Delia's bizarre new series, in which she slays the sacred cow by making shepherd's pie from frozen mashed potato and ready-prepared meat, has caused no end of consternation out here in Herefordshire, where practically every village has a top-notch butcher or farm shop.

We buy much of our meat from Quarry Farm on the back road between Leominster and Ludlow, and the butcher there, a rather dashing young fellow called Richard, at whom I have seen more than one female customer making cow's eyes (no more cattle gags, I promise), is predictably aghast at the thought of the nation's home-economics mistress championing mince out of a tin.

The principal source for mince, Richard told me, used to be ox heads, bulked out with ox hearts to give it colour. But butchery has changed almost infinitely for the better. Richard's mince comes from the shoulders and shins of Hereford cattle on his brother's farm, and is 95 per cent "meat", as opposed to a mere 75 per cent in the tinned stuff that Delia used.

"I like to leave a little bit of fat in there," he said, "because otherwise it can be a bit dry. The fat helps the cooking process." I asked him what he thinks of tinned mince and, so far as I could tell down the phone, he winced. "The supermarkets now are buying up all the old breeding cows," he told me. "They used to be burnt, but now they're getting back into the food chain and being used for mince."

Getting quite hot under the collar about all this, I then spoke to another favourite retailer of ours, "French" Eric, as my son Jacob calls him. Eric grew up in the Vendée, married a woman from Sutton Coldfield, ran a restaurant there for eight years, then worked as head chef at an old coaching inn near Tenbury Wells, and now runs a fantastic deli on Broad Street in Leominster. Unwittingly he caused a political stir in our house recently, because on Mother's Day I undertook to cook the family's Sunday lunch, for which Jane normally assumes responsibility, and asked Eric for his Yorkshire pudding tips.

He advised me to prepare the batter the day before, and to add a drop of water before cooking it. This duly yielded fluffier, lighter puddings than Jane's, and although she is as rightly proud of her Yorkshires, as a girl from Barnsley should be, she acknowledged through slightly gritted teeth that my Eric-assisted versions were superior.

Anyway, Eric was predictably horrified by what he had heard of Delia's new series.

"Aaaagggh," he cried, when I mentioned the frozen mash.

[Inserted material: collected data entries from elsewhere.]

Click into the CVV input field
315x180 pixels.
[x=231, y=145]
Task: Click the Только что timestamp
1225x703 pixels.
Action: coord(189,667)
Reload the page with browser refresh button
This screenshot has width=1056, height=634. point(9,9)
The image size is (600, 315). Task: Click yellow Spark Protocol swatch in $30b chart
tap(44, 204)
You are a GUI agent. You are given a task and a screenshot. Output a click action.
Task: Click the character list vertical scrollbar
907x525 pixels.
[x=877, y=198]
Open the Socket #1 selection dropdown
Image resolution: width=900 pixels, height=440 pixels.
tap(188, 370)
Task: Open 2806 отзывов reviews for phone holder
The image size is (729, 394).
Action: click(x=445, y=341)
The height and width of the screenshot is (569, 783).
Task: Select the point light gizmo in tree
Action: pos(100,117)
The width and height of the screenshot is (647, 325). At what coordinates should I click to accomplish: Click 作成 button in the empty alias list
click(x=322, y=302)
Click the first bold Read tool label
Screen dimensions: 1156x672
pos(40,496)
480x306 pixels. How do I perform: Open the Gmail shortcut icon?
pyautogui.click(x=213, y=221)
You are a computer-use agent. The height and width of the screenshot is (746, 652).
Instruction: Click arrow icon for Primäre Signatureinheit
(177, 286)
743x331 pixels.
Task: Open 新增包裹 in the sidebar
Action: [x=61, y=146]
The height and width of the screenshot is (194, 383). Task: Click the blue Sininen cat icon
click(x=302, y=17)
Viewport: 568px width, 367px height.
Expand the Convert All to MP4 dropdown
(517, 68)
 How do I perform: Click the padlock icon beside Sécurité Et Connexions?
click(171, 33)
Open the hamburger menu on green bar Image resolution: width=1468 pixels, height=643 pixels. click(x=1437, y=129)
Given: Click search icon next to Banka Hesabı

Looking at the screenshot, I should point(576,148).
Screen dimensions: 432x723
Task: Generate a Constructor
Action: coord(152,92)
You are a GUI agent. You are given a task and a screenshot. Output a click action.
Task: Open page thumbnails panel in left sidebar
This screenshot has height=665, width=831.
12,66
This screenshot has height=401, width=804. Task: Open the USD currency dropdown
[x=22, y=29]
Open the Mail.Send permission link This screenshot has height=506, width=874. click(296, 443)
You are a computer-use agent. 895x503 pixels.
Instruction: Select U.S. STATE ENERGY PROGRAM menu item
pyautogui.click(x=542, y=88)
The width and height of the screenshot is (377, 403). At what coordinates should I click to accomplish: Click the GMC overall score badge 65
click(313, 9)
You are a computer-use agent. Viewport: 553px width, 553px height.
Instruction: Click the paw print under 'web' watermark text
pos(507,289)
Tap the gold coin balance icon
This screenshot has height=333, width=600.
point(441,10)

"And mince out of a tin," I said.

"Ooophh," he added, as though someone had just punched him in the abdomen. I asked him what his compatriots would make of the series if it were broadcast on French television? "It might win an award as a good comedy," he said. "Mince from a tin?" His voice rose an octave. "You can't do that."

But Delia can, alas, and has. And despite the panning that the series has received from some of us, the dispiriting truth is that plenty of people still consider her a safe pair of hands. Sales of tinned mince and frozen mash have trebled already, I'll wager.

Still, as an antidote to the Delia effect there is always Hugh Fearnley-Whittingstall, whose campaign against intensively reared chickens has gone down particularly well in this neck of the woods. My friend Stewart, who runs Springfield, one of Britain's top free-range, organic poultry farms, tells me that sales are up 25 per cent, and they've just ordered 300 more birds a week from the hatchery.

"January and February are usually quiet months," he told me, "but this year we've been turning away business. A lot of supermarket poultry comes from South America and Eastern Europe, so it's good that people are turning to local produce. I'd be more than happy to buy Hugh Fearnley-Whittingstall a pint."